19. The primary purpose of this section is to identify options for the allocation and control of GHG emissions from international bunker fuels. It also provides information on the current extent of such emissions, possible future trends in international aviation and shipping, and issues that should be considered with regard to the options (see also FCCC/SBSTA/1996/9/Add.2).

B. Background


20. The COP, by decision 4/CP.1, requested the SBSTA and the SBI, taking fully into account ongoing work in Governments and international organizations, including the International Maritime Organization (IMO) and the International Civil Aviation Organization (ICAO), to address the issue of the allocation and control of emissions from international bunker fuels, and report on this work to the Conference at its second session. Subsequently, the SBSTA, at its second session, requested the secretariat to address issues such as bunker fuels in the documentation to be prepared for consideration by the SBSTA at its third session, with a view to overcoming inconsistencies in the presentation of data on inventories (FCCC/SBSTA/1996/8, para. 62).

21. International bunker fuels, that is, fuel sold to any air or marine vessel engaged in international transport is reported separately from other sectors in national emission inventories. The IPCC Guidelines recommend that such emissions should as far as possible be excluded from the totals and subtotals in the energy sector.(5) This reflects the decision of the Intergovernmental Negotiating Committee for a Framework Convention on Climate Change (see A/AC.237/55, annex I, para. 1(c)).

22. On this basis, 22 Parties provided emission estimates from bunker fuels, the majority reporting such information separately from total CO2 emissions in accordance with the guidelines, as indicated in table 1. Eight Parties differentiated between aviation and marine bunker fuel emissions. Five Parties reported only CO2 emissions from bunker fuels. Of the nine countries with economies in transition, only Bulgaria and Poland reported emissions from bunker fuels and only for their base year (see also FCCC/CP/1996/12/Add.1.).



23. CO2 emissions from bunker fuels represented between 4 and 14 per cent of national CO2 emissions for the majority of the Parties, although ranging as high as 24 per cent for the Netherlands and as low as less than 1 per cent for the United States of America. Aggregate CO2 emissions from bunker fuels represent about 2.8 per cent of the national emissions of the 22 Parties reporting emissions.

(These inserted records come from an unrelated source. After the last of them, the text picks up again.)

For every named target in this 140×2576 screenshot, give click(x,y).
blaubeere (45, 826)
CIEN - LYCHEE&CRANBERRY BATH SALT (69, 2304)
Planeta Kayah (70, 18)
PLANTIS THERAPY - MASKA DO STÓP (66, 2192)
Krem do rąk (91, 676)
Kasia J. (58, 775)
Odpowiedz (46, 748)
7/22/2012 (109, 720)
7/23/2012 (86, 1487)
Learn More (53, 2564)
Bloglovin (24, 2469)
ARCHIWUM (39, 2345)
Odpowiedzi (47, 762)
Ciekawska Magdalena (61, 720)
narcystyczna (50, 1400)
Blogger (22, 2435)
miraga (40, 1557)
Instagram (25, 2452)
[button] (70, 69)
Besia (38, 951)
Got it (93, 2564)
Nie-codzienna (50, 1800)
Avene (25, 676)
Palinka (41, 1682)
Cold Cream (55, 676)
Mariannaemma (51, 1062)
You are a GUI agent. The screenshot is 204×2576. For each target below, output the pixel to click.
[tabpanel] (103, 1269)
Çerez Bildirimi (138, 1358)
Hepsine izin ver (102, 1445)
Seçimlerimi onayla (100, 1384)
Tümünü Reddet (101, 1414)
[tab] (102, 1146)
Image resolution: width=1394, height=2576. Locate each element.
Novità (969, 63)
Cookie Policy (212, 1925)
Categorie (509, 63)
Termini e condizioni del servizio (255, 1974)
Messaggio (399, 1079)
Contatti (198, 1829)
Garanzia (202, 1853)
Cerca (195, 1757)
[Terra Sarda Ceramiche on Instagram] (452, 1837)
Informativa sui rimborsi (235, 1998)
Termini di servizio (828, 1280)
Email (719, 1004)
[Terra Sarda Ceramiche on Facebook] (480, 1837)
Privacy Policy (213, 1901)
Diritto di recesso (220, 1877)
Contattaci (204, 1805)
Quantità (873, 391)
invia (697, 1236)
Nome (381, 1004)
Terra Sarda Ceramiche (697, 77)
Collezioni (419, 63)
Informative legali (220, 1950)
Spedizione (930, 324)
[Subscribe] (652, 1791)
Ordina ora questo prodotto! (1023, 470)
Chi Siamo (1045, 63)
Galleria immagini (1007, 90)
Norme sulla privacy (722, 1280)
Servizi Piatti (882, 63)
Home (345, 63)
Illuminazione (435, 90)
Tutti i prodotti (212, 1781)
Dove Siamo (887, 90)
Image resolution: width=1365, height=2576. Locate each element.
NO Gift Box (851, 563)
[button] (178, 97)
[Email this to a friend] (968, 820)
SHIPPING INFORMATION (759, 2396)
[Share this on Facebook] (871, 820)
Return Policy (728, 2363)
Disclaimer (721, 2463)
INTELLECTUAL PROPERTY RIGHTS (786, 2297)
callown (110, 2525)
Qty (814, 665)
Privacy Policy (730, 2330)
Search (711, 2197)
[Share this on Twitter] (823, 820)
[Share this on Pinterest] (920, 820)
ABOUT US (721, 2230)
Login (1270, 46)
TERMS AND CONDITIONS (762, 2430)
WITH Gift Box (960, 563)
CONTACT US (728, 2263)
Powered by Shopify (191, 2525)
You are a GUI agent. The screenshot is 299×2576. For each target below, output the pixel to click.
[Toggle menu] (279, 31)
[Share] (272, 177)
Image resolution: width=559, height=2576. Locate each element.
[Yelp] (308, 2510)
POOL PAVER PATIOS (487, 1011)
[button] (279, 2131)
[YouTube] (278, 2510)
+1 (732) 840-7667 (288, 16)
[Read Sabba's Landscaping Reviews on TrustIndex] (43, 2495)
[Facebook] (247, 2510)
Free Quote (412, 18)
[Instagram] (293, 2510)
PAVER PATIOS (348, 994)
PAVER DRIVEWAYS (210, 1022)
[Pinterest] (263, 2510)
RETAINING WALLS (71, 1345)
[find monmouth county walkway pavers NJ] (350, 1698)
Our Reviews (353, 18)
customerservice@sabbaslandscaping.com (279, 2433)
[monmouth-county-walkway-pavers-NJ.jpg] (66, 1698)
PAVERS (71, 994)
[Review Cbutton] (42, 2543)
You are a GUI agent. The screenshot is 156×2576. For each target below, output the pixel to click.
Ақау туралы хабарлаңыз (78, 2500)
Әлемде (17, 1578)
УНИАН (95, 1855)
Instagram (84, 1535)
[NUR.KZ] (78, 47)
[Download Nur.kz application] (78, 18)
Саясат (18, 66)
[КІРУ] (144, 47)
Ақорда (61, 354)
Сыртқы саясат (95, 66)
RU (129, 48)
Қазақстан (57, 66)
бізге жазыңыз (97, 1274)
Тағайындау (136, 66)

24. For the majority of the 15 Parties reporting NOX emissions from bunker fuels these emissions represented between 6 and 26 per cent of national NOX emissions. Bunker fuel emissions of methane (CH4), nitrous oxide (N2O), carbon monoxide (CO) and non-methane volatile organic compounds (NMVOC) represented less than one per cent of national emissions for most of the reporting Parties. Data on additional gases may be found in document FCCC/SBSTA/1996/9/Add.2.

25. In addition, the secretariat obtained information from other sources, as reported in FCCC/SBSTA/1996/9/Add.2. These data suggest that in 1990 global bunker CO2 emissions from the aviation sector were about 435 Mton and from the marine sector about 441 Mton. The emissions in each sector represented about 2 per cent of CO2 emissions from all sources in 1990.(6)

26. In the future, aviation and marine emissions are likely to grow. National communications provide only limited information on this issue, but the ICAO Committee on Aviation Environmental Protection (CAEP) uses an annual air traffic growth rate of 5 per cent. The resulting effect on emissions will be somewhat less because of improvements in engine efficiency, airframe design and traffic control systems. In the marine sector, the number of cargo vessels and the weight of cargo carried grew each year by 1 and 2 per cent respectively in recent years. This pattern is expected to continue for the foreseeable future, unless world trade is severely disrupted. For the marine sector CO2 emissions are likely to grow at a rate corresponding to the growth in marine trade, although NOx emissions may decline as improved technology is introduced in response to concerns over air quality and acidification.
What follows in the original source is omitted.